START Task inputs

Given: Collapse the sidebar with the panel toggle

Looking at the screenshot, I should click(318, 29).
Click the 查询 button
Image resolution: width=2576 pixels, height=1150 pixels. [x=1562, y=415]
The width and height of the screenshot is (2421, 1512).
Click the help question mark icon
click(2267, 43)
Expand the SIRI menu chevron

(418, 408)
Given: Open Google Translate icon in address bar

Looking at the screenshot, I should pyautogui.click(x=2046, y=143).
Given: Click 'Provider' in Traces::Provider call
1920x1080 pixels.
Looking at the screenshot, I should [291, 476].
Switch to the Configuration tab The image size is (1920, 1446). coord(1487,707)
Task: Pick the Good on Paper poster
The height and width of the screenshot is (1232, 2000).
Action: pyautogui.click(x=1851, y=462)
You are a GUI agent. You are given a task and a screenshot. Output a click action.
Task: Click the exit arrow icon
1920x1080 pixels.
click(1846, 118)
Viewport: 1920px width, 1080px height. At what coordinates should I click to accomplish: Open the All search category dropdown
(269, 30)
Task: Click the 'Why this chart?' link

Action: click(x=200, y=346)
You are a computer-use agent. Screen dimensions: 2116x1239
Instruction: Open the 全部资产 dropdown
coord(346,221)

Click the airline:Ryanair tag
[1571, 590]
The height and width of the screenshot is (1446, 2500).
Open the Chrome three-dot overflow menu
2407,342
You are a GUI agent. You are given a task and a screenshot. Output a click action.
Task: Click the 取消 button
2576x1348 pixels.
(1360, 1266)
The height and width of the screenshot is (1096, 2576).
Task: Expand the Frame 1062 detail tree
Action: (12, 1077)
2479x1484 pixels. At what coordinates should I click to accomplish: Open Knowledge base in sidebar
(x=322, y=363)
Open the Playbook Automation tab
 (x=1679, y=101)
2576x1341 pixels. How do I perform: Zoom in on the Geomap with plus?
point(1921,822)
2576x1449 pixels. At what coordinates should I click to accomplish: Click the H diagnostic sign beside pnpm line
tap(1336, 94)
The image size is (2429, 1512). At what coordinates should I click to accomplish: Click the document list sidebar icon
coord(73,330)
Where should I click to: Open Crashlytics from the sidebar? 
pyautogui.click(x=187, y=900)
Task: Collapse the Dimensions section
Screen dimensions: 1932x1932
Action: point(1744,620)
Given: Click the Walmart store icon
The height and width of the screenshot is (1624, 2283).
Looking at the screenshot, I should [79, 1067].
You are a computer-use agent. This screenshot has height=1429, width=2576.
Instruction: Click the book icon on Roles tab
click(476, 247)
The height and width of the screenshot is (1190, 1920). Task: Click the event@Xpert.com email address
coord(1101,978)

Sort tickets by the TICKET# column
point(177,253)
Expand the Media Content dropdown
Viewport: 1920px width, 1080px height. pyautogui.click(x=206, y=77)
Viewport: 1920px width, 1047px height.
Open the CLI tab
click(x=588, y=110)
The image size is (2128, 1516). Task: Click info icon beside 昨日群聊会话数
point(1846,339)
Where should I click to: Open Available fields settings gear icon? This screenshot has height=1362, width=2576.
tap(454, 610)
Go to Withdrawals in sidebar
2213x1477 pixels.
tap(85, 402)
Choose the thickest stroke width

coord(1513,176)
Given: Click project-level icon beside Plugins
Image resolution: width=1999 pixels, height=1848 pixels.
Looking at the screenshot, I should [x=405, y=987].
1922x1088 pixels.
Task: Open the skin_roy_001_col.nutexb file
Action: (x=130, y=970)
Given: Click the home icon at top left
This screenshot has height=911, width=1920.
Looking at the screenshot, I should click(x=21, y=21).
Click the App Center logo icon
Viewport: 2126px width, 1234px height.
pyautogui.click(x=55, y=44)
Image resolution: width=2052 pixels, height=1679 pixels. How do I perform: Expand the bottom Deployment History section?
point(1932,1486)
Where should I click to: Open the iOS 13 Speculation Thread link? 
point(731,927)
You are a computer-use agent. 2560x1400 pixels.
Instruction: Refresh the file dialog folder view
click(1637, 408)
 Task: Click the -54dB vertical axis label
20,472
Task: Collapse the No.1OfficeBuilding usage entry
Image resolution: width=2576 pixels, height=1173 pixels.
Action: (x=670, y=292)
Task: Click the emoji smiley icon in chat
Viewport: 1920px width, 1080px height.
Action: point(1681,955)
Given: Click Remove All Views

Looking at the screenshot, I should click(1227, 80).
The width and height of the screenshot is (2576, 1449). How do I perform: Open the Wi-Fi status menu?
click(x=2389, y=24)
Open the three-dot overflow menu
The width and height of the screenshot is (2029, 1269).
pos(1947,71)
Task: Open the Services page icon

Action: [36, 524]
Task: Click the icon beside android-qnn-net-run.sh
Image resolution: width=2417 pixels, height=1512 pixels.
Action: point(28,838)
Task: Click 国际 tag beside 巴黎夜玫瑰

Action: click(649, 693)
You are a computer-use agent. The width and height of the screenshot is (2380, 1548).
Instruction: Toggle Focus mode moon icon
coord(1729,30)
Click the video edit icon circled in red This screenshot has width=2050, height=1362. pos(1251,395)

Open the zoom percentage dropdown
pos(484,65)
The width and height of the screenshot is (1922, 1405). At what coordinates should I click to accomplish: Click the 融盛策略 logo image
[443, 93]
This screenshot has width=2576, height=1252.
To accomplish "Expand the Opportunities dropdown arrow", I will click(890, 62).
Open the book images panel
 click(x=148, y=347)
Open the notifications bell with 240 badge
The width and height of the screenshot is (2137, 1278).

END Task inputs

**Task instructions**
Give the exact lines, and only those, from the line containing "Open the CLI tab" through the line containing "Task: Click the icon" in the entries above.

**Written response**
Open the CLI tab
click(x=588, y=110)
The image size is (2128, 1516). Task: Click info icon beside 昨日群聊会话数
point(1846,339)
Where should I click to: Open Available fields settings gear icon? This screenshot has height=1362, width=2576.
tap(454, 610)
Go to Withdrawals in sidebar
2213x1477 pixels.
tap(85, 402)
Choose the thickest stroke width

coord(1513,176)
Given: Click project-level icon beside Plugins
Image resolution: width=1999 pixels, height=1848 pixels.
Looking at the screenshot, I should [x=405, y=987].
1922x1088 pixels.
Task: Open the skin_roy_001_col.nutexb file
Action: (x=130, y=970)
Given: Click the home icon at top left
This screenshot has height=911, width=1920.
Looking at the screenshot, I should click(x=21, y=21).
Click the App Center logo icon
Viewport: 2126px width, 1234px height.
pyautogui.click(x=55, y=44)
Image resolution: width=2052 pixels, height=1679 pixels. How do I perform: Expand the bottom Deployment History section?
point(1932,1486)
Where should I click to: Open the iOS 13 Speculation Thread link? 
point(731,927)
You are a computer-use agent. 2560x1400 pixels.
Instruction: Refresh the file dialog folder view
click(1637, 408)
 Task: Click the -54dB vertical axis label
20,472
Task: Collapse the No.1OfficeBuilding usage entry
Image resolution: width=2576 pixels, height=1173 pixels.
Action: (x=670, y=292)
Task: Click the emoji smiley icon in chat
Viewport: 1920px width, 1080px height.
Action: point(1681,955)
Given: Click Remove All Views

Looking at the screenshot, I should click(1227, 80).
The width and height of the screenshot is (2576, 1449). How do I perform: Open the Wi-Fi status menu?
click(x=2389, y=24)
Open the three-dot overflow menu
The width and height of the screenshot is (2029, 1269).
pos(1947,71)
Task: Open the Services page icon

Action: [36, 524]
Task: Click the icon beside android-qnn-net-run.sh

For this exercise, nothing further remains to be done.